● WHAT IS REQUIRED: Count the lines in the listing below that contain the string "Where", matching case exactly. Reply with the number alone.

## Begin

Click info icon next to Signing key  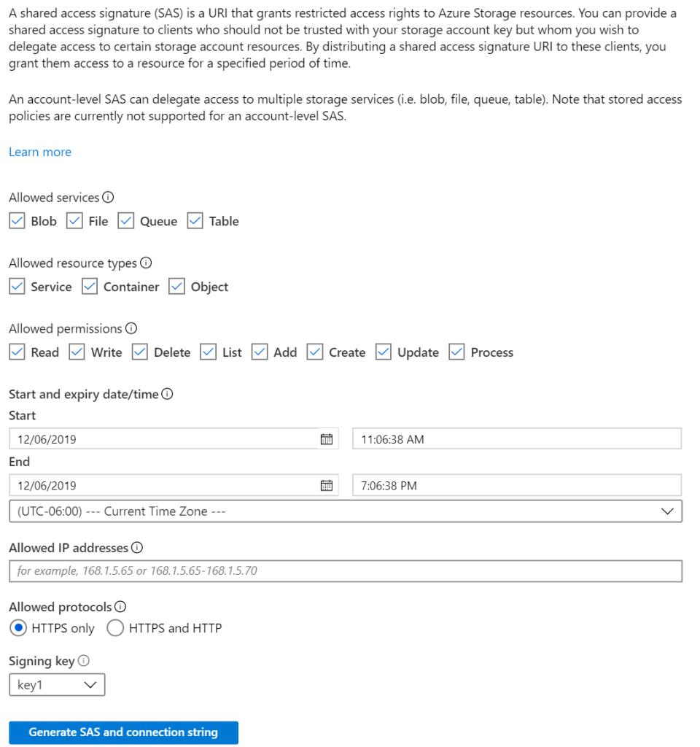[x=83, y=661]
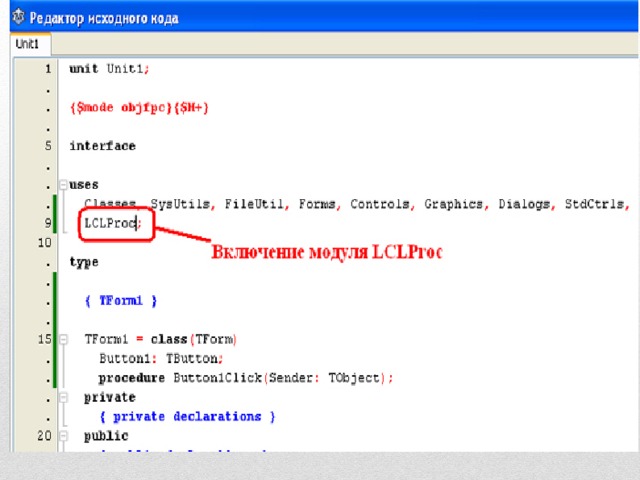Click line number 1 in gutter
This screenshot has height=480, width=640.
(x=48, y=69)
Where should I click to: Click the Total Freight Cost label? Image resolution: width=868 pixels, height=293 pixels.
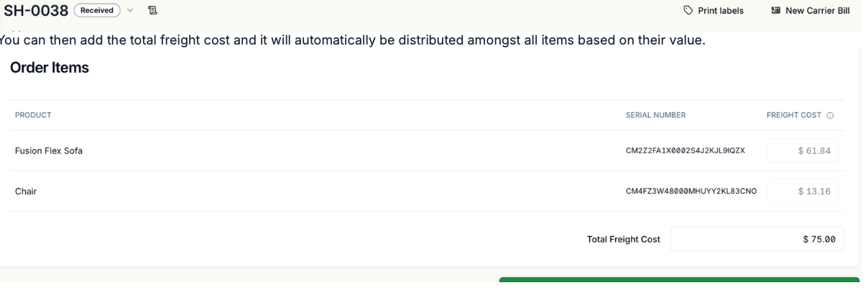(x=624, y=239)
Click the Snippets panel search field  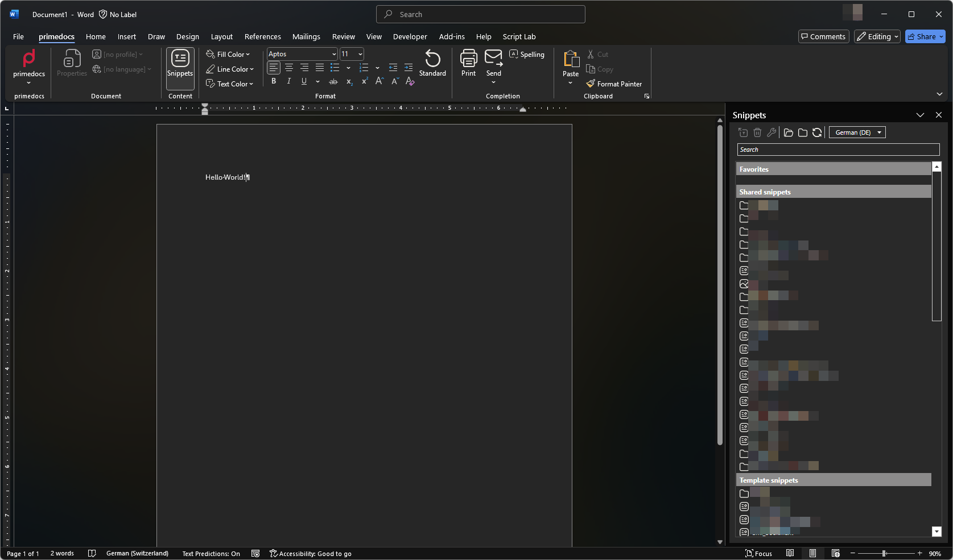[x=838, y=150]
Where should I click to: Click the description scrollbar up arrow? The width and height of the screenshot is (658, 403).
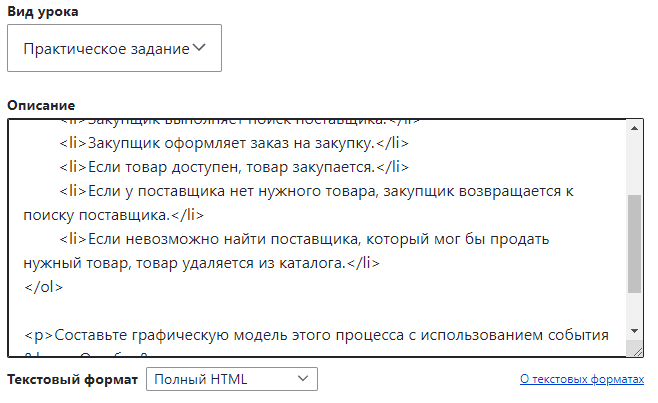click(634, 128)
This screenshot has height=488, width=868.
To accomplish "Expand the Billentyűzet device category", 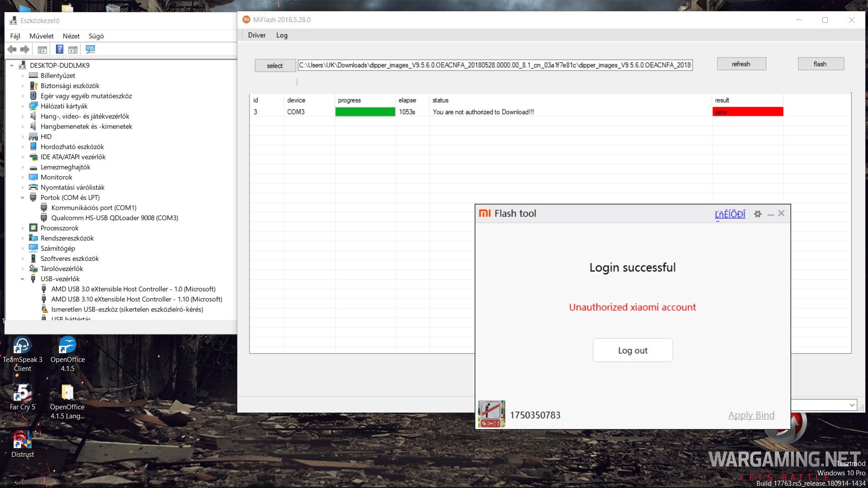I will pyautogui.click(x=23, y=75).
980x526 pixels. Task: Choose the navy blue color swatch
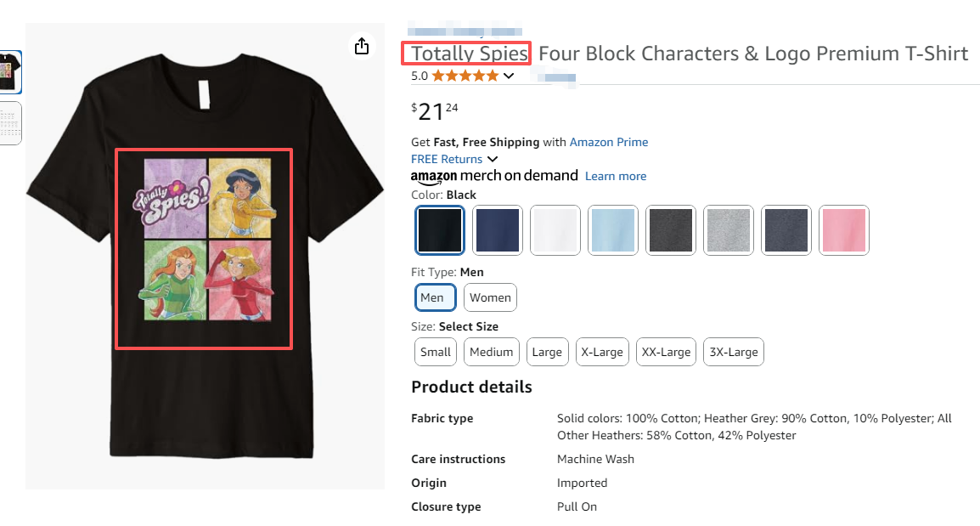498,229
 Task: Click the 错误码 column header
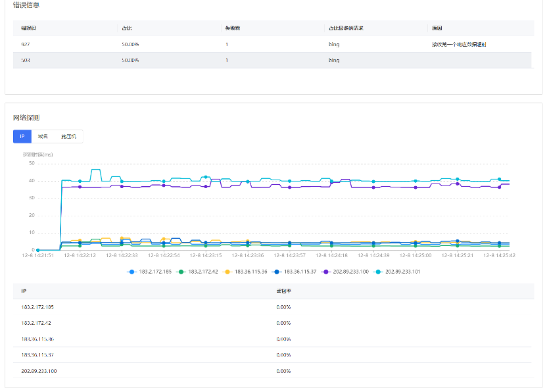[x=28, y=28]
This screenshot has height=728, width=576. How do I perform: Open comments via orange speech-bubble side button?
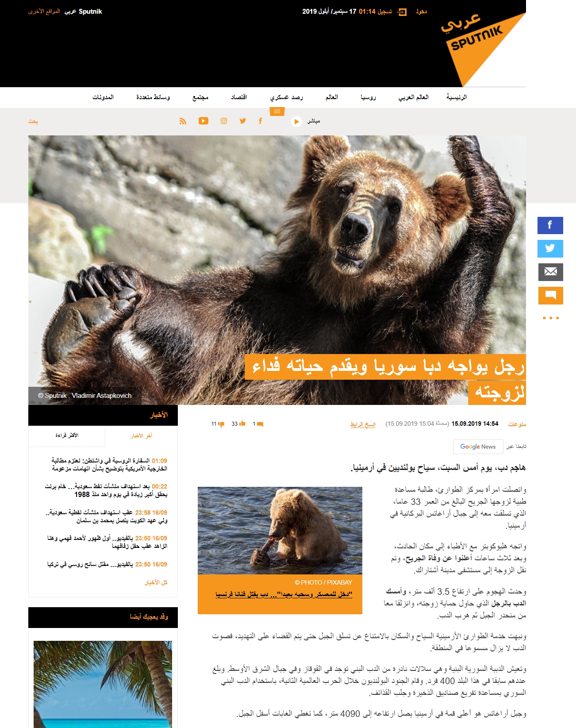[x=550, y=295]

## End
## Begin

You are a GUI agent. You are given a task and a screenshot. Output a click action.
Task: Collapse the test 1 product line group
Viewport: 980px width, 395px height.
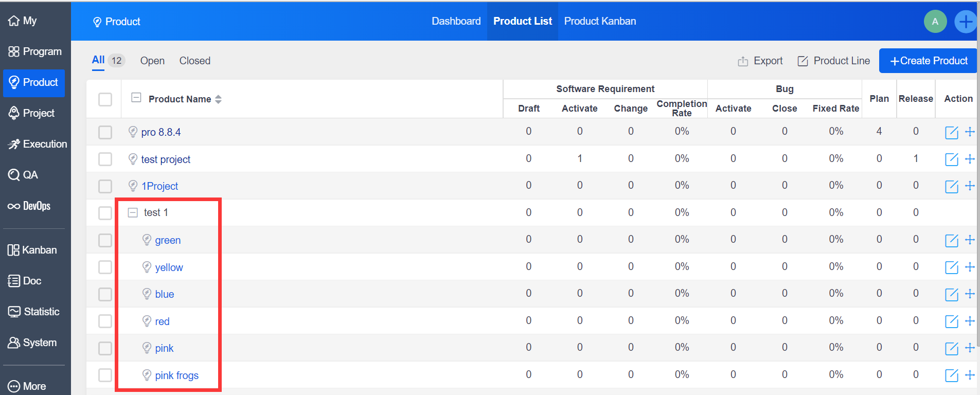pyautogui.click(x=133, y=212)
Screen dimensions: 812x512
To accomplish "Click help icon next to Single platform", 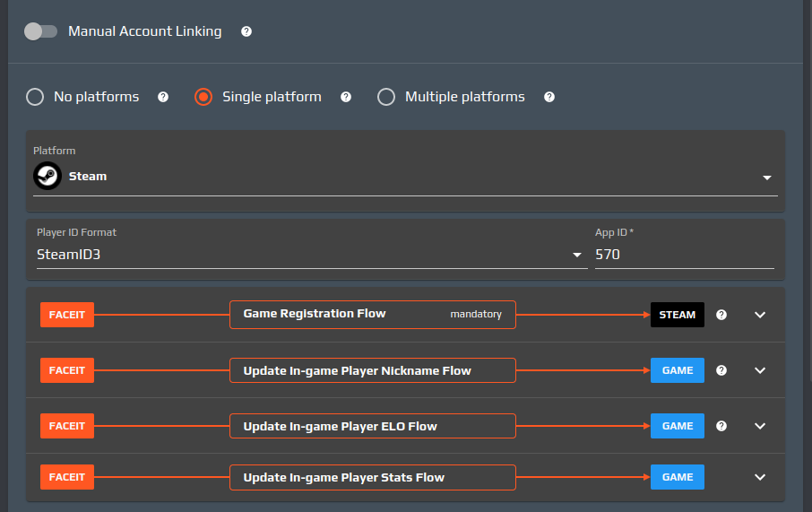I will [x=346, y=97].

## End

● OUTPUT FOR THIS TASK: 2